___ MATERIAL FOR THIS TASK
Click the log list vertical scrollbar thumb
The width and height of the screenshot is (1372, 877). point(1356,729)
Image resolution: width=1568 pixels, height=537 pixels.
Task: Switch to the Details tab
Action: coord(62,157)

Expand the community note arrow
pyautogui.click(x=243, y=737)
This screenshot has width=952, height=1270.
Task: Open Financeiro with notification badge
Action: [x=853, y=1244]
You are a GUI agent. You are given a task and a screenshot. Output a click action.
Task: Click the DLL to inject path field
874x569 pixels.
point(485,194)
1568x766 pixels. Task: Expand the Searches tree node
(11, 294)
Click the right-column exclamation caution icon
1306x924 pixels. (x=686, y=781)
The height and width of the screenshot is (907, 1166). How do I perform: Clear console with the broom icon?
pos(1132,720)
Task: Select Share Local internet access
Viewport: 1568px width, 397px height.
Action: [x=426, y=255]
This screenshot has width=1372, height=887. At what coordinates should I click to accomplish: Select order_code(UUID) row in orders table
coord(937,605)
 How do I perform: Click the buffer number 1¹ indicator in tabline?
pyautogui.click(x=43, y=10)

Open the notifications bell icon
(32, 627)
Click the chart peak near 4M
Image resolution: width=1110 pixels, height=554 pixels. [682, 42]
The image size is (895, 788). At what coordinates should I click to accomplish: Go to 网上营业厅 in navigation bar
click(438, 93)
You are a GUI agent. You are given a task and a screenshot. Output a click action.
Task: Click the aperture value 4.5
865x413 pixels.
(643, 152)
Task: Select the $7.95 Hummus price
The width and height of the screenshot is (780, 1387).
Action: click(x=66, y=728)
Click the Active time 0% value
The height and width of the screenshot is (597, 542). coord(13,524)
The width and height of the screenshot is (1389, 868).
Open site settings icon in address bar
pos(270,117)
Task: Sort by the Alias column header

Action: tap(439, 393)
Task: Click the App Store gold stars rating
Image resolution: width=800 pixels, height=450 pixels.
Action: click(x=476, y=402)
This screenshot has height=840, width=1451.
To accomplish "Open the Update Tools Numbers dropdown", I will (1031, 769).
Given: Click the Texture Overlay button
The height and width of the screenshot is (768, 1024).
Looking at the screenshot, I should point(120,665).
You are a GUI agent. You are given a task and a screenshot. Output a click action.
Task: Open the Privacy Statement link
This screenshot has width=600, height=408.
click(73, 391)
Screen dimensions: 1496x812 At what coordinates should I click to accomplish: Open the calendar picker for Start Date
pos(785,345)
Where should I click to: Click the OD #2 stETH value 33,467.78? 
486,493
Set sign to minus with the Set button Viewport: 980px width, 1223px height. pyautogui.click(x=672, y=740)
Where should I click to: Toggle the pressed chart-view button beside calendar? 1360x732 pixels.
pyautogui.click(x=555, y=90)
______
Rewrite every entry above, replacing "GUI agent" with "screen assistant" and leaving all else as it is.

Click the log list vertical scrollbar thumb
The width and height of the screenshot is (1372, 877). point(1356,729)
Image resolution: width=1568 pixels, height=537 pixels.
Task: Switch to the Details tab
Action: coord(62,157)

Expand the community note arrow
pyautogui.click(x=243, y=737)
This screenshot has width=952, height=1270.
Task: Open Financeiro with notification badge
Action: [x=853, y=1244]
You are a screen assistant. You are given a task and a screenshot. Output a click action.
Task: Click the DLL to inject path field
874x569 pixels.
point(485,194)
1568x766 pixels. Task: Expand the Searches tree node
(11, 294)
Click the right-column exclamation caution icon
1306x924 pixels. (x=686, y=781)
The height and width of the screenshot is (907, 1166). How do I perform: Clear console with the broom icon?
pos(1132,720)
Task: Select Share Local internet access
Viewport: 1568px width, 397px height.
Action: [x=426, y=255]
This screenshot has width=1372, height=887. At what coordinates should I click to accomplish: Select order_code(UUID) row in orders table
coord(937,605)
 How do I perform: Click the buffer number 1¹ indicator in tabline?
pyautogui.click(x=43, y=10)

Open the notifications bell icon
(32, 627)
Click the chart peak near 4M
Image resolution: width=1110 pixels, height=554 pixels. [682, 42]
The image size is (895, 788). At what coordinates should I click to accomplish: Go to 网上营业厅 in navigation bar
click(438, 93)
You are a screen assistant. You are given a task and a screenshot. Output a click action.
Task: Click the aperture value 4.5
865x413 pixels.
(643, 152)
Task: Select the $7.95 Hummus price
The width and height of the screenshot is (780, 1387).
Action: click(x=66, y=728)
Click the Active time 0% value
The height and width of the screenshot is (597, 542). coord(13,524)
The width and height of the screenshot is (1389, 868).
Open site settings icon in address bar
pos(270,117)
Task: Sort by the Alias column header

Action: tap(439, 393)
Task: Click the App Store gold stars rating
Image resolution: width=800 pixels, height=450 pixels.
Action: click(x=476, y=402)
This screenshot has height=840, width=1451.
To accomplish "Open the Update Tools Numbers dropdown", I will (1031, 769).
Given: Click the Texture Overlay button
The height and width of the screenshot is (768, 1024).
Looking at the screenshot, I should point(120,665).
You are a screen assistant. You are given a task and a screenshot. Output a click action.
Task: Open the Privacy Statement link
This screenshot has width=600, height=408.
click(73, 391)
Screen dimensions: 1496x812 At what coordinates should I click to accomplish: Open the calendar picker for Start Date
pos(785,345)
Where should I click to: Click the OD #2 stETH value 33,467.78? 
486,493
Set sign to minus with the Set button Viewport: 980px width, 1223px height. pyautogui.click(x=672, y=740)
Where should I click to: Toggle the pressed chart-view button beside calendar? 1360x732 pixels.
pyautogui.click(x=555, y=90)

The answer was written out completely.